== Task prompt ==
Your task is to copy every line of the entries that contains "entry".

START Dataset extract

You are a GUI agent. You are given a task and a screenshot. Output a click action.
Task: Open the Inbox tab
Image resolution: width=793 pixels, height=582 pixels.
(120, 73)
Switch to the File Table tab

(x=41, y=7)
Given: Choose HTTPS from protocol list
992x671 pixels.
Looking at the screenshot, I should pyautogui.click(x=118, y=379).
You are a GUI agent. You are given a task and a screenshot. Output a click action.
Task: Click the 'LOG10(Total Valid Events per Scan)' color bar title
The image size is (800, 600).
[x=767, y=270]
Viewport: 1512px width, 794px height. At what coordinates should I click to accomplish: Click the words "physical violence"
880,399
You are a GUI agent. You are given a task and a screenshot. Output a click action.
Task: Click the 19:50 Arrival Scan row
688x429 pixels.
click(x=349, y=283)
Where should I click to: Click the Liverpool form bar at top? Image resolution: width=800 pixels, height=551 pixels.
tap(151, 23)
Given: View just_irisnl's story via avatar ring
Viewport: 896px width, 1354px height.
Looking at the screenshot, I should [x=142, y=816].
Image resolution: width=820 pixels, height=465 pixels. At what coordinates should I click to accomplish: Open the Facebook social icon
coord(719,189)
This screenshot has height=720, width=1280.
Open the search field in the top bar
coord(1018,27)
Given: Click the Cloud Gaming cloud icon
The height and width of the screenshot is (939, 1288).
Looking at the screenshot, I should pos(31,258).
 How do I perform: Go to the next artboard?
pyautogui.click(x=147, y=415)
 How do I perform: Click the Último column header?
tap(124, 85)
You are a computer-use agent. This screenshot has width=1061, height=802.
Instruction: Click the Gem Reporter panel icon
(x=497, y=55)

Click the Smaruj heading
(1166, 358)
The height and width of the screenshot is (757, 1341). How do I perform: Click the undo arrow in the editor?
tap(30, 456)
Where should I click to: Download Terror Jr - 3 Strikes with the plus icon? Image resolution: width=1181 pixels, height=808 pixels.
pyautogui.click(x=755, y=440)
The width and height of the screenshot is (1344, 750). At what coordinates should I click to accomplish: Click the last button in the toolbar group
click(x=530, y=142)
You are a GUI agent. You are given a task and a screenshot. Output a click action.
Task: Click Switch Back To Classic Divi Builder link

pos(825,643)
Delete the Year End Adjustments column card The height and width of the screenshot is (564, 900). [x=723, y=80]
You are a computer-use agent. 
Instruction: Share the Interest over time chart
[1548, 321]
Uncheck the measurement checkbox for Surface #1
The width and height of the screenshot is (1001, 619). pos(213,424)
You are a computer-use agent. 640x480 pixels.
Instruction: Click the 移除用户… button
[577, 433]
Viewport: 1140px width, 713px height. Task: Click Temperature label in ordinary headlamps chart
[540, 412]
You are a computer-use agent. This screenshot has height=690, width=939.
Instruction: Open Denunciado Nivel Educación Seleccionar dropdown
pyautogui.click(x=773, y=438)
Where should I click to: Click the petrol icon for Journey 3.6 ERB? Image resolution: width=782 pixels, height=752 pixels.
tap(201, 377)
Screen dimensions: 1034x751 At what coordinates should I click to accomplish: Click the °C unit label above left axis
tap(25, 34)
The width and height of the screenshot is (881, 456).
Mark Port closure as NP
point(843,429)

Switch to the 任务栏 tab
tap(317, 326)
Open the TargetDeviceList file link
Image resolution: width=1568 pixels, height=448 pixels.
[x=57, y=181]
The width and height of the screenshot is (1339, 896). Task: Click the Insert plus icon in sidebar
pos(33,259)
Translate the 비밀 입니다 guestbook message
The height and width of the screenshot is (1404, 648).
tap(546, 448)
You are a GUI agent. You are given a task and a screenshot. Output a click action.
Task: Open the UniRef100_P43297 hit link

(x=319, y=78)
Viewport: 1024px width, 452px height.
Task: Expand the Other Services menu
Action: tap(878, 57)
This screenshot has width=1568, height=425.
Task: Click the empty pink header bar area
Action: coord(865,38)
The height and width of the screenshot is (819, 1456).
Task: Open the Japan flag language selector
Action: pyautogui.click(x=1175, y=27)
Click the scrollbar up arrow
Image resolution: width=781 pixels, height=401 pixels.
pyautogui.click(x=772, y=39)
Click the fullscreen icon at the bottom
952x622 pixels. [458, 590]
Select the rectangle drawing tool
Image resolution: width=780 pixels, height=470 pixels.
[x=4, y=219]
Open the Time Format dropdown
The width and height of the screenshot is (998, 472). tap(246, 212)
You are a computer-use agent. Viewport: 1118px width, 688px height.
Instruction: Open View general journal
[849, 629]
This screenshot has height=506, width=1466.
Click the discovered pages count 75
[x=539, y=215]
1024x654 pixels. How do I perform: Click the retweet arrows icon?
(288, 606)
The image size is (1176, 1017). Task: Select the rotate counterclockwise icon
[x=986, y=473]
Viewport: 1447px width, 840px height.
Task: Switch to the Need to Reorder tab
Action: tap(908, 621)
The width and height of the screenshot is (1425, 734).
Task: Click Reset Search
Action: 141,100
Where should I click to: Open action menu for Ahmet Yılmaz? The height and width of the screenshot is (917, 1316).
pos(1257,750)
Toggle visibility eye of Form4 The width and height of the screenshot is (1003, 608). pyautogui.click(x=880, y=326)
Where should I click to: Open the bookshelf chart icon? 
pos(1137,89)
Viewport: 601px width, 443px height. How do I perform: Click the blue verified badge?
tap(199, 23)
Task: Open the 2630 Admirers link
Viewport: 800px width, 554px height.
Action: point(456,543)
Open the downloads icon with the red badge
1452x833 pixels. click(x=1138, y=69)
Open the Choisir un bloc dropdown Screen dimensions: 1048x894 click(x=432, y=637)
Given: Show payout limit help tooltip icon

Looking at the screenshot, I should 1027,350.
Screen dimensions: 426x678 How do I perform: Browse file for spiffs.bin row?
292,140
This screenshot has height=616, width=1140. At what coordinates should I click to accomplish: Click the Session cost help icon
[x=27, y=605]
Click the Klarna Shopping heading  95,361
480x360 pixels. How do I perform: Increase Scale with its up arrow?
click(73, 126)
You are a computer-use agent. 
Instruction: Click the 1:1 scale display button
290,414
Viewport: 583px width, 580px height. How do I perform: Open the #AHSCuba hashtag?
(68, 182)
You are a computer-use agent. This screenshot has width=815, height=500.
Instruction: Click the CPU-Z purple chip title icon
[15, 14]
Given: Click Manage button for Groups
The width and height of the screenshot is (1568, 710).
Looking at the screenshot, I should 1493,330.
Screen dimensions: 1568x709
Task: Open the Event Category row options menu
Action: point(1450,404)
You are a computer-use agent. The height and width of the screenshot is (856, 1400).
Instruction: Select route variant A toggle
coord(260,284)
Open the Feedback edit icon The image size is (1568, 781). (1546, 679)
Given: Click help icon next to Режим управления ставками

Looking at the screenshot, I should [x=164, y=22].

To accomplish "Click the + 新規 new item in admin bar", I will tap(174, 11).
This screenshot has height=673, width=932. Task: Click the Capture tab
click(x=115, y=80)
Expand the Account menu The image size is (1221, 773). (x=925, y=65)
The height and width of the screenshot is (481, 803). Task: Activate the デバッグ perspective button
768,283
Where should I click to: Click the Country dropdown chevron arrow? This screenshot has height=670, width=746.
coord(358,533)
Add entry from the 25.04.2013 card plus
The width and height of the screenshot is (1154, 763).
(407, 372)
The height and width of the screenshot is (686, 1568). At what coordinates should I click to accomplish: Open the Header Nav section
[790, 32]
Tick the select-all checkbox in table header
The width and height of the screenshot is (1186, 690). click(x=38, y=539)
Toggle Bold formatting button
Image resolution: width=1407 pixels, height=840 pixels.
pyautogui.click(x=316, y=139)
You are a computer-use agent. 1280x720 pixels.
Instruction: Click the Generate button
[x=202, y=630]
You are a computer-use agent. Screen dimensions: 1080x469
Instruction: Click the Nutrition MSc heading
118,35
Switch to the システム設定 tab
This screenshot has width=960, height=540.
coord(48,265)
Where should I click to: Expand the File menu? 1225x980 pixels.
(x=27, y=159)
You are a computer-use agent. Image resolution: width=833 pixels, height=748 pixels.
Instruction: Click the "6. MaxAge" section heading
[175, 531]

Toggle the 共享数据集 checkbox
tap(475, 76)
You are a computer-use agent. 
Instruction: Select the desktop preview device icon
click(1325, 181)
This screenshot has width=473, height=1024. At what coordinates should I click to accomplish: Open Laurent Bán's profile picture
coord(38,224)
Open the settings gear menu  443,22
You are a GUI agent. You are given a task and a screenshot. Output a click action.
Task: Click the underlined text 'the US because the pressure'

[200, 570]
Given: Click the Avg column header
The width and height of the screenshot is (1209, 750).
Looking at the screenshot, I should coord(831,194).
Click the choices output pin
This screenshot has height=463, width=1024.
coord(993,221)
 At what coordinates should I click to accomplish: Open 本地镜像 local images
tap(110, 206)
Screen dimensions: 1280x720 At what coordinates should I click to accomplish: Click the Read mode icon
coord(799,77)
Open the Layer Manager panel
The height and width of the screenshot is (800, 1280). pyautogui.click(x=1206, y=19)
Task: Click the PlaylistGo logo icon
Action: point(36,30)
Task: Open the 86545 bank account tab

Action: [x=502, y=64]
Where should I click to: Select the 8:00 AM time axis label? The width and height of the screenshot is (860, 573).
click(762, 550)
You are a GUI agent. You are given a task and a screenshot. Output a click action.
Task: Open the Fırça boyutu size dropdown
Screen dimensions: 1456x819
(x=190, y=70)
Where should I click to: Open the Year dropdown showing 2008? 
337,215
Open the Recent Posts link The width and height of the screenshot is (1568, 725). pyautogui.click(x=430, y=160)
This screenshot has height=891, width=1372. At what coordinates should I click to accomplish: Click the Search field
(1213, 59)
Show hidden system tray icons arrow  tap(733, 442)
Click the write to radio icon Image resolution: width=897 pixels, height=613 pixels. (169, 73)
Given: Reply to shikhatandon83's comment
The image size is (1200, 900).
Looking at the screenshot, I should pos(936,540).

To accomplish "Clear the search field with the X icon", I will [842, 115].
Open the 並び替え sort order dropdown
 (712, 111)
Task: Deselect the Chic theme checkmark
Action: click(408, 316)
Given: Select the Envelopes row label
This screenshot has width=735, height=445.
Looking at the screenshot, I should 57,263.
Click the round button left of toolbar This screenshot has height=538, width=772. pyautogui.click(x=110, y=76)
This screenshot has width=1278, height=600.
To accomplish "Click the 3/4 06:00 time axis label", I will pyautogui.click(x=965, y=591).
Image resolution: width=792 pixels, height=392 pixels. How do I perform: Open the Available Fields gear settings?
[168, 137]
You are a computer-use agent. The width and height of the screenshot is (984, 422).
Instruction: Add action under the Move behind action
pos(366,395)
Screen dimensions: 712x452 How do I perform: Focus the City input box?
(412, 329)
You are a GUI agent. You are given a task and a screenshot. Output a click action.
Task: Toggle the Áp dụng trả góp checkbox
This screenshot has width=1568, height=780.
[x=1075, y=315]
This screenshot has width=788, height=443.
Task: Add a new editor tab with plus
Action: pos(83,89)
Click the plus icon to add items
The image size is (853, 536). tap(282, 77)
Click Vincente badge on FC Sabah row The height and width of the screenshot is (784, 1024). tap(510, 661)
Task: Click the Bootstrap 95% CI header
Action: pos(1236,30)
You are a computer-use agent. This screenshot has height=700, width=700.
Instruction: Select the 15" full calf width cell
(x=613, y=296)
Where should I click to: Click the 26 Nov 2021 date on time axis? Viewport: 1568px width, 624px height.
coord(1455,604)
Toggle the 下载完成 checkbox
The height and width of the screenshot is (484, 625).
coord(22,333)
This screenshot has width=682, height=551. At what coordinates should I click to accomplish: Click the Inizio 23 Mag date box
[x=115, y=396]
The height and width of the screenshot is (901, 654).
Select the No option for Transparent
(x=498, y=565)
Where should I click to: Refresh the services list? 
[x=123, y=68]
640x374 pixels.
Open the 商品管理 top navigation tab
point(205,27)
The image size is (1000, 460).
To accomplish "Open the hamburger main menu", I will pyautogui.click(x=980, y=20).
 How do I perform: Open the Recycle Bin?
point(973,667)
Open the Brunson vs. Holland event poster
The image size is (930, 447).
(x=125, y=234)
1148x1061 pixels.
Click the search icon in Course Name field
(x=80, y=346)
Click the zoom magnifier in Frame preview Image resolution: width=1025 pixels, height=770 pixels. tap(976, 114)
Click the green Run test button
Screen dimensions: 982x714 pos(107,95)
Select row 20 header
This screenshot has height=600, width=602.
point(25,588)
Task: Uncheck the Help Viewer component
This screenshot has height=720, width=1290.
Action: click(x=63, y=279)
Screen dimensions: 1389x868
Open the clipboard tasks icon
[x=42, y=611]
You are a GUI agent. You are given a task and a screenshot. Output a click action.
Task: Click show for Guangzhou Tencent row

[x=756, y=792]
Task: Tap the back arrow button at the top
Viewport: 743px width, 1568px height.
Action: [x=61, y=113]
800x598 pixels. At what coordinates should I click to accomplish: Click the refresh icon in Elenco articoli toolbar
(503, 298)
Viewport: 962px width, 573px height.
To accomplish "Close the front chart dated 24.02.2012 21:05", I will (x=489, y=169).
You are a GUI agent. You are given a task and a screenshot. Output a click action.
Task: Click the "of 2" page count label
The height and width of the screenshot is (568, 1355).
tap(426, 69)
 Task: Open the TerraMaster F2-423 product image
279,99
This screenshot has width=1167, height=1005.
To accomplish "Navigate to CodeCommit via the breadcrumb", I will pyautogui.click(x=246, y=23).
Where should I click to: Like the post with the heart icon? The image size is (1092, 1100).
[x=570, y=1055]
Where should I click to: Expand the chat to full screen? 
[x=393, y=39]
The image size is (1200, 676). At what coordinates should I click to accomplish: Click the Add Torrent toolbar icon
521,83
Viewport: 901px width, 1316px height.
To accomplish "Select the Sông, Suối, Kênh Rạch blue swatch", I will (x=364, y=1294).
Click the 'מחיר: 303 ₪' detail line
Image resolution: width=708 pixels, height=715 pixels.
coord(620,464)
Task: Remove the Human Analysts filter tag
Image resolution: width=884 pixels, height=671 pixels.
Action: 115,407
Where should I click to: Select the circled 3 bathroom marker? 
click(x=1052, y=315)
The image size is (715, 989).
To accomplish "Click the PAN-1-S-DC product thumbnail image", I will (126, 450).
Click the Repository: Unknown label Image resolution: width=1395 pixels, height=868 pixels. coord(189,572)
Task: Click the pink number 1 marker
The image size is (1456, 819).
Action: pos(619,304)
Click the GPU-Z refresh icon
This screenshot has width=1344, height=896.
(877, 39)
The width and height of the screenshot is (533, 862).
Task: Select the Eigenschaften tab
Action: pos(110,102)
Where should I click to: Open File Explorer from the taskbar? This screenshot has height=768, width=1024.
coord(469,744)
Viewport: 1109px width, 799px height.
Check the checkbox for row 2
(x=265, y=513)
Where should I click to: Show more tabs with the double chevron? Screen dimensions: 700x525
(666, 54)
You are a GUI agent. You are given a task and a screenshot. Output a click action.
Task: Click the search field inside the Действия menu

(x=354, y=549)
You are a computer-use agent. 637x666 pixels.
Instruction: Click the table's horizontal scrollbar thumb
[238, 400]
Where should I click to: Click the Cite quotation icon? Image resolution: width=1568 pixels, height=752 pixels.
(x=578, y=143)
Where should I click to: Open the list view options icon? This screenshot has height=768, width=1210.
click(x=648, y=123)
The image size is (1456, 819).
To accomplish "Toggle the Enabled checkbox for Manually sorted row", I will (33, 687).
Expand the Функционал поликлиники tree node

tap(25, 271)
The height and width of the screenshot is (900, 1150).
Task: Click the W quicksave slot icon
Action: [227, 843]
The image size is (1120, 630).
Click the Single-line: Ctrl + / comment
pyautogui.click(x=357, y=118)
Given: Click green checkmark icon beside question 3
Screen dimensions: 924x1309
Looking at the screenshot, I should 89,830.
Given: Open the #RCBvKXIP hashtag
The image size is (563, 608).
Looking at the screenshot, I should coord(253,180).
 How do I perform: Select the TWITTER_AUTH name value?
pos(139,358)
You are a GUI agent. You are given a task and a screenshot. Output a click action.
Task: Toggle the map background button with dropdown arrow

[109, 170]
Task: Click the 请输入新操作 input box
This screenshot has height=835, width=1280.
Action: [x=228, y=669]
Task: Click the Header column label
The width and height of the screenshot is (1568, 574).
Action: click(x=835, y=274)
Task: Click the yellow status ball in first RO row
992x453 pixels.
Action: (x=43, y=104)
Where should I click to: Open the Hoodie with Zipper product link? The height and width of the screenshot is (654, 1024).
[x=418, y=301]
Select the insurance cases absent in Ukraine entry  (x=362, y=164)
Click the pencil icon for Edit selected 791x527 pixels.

END Dataset extract

== Expected answer ==
Add entry from the 25.04.2013 card plus
Select the insurance cases absent in Ukraine entry  (x=362, y=164)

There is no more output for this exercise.